[Rows from a dataset]
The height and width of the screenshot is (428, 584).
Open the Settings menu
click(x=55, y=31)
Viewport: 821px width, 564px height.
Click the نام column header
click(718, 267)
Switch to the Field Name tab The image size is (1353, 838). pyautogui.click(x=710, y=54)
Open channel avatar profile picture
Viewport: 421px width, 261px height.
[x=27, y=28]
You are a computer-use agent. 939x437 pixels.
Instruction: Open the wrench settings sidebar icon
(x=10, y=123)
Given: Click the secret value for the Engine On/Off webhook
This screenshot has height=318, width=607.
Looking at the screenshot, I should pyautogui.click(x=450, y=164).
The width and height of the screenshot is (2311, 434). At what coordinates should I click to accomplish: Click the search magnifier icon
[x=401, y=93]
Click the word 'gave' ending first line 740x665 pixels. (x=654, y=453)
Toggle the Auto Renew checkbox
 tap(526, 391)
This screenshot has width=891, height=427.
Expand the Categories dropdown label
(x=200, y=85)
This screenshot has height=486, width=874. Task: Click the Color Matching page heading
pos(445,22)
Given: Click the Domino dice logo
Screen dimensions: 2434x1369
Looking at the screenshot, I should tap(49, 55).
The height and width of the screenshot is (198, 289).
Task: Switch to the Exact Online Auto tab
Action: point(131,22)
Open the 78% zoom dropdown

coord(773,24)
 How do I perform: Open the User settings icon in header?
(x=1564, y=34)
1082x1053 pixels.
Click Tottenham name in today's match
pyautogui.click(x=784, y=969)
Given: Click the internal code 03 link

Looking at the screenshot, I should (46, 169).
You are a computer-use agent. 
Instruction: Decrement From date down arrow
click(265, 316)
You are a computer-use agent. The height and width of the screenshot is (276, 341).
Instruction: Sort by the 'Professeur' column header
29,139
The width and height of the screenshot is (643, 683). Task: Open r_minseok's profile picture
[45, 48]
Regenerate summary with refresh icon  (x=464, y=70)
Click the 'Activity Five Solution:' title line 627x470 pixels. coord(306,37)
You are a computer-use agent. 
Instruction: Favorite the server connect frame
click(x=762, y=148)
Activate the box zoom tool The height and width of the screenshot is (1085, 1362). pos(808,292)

* Objective
Return the lines of the data above exactly as they appear, from the line containing "Switch to the Field" up to and including the line containing "(x=10, y=123)".

* Exercise response
Switch to the Field Name tab The image size is (1353, 838). pyautogui.click(x=710, y=54)
Open channel avatar profile picture
Viewport: 421px width, 261px height.
[x=27, y=28]
You are a computer-use agent. 939x437 pixels.
Instruction: Open the wrench settings sidebar icon
(x=10, y=123)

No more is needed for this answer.